Desde o incêndio ocorrido na noite de 8 para 9 de setembro, esses milhares de migrantes, que viviam em deploráveis condições de higiene e segurança em Moria, se viram ao ar livre e passaram a dormir nas estradas, nos estacionamentos ou mesmo no cemitério da ilha.

Muitos deles estavam relutantes em entrar no novo campo porque temiam ficar presos no local por um longo tempo sem que sua situação legal progredisse.

Mas as ameaças da polícia e das autoridades, que os advertiram de que não processariam seus pedidos de asilo se não entrassem no novo campo, fizeram com que milhares de pessoas aceitassem.
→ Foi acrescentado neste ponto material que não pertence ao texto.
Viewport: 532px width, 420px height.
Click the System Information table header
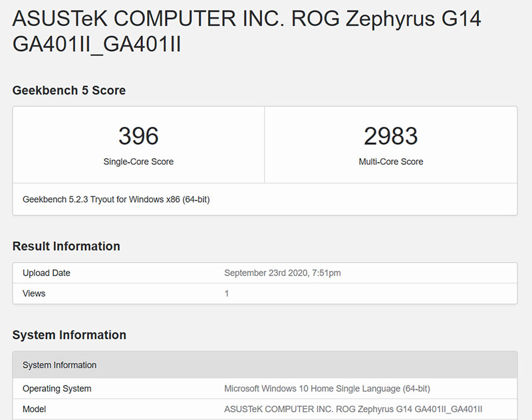(266, 366)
Após sua chegada, todos os refugiados são submetidos a um teste de diagnóstico para verificar se estão infectados com o novo coronavírus. Se for esse o caso, são isolados em uma zona de quarentena.

Este novo acampamento terá capacidade para acomodar entre 8.000 e 10.000 pessoas.

Em nota, a Agência das Nações Unidas para os Refugiados (ACNUR) lembrou nesta sexta-feira que este campo era uma "solução provisória" e destacou que a permanência desses migrantes em Lesbos não deve ser perpetuada.

Paralelamente, Moria, descrito por muitas ONGs como "a vergonha da Europa", será demolido em breve.

As poucas pessoas que permaneceram entre suas ruínas foram evacuadas nesta sexta-feira.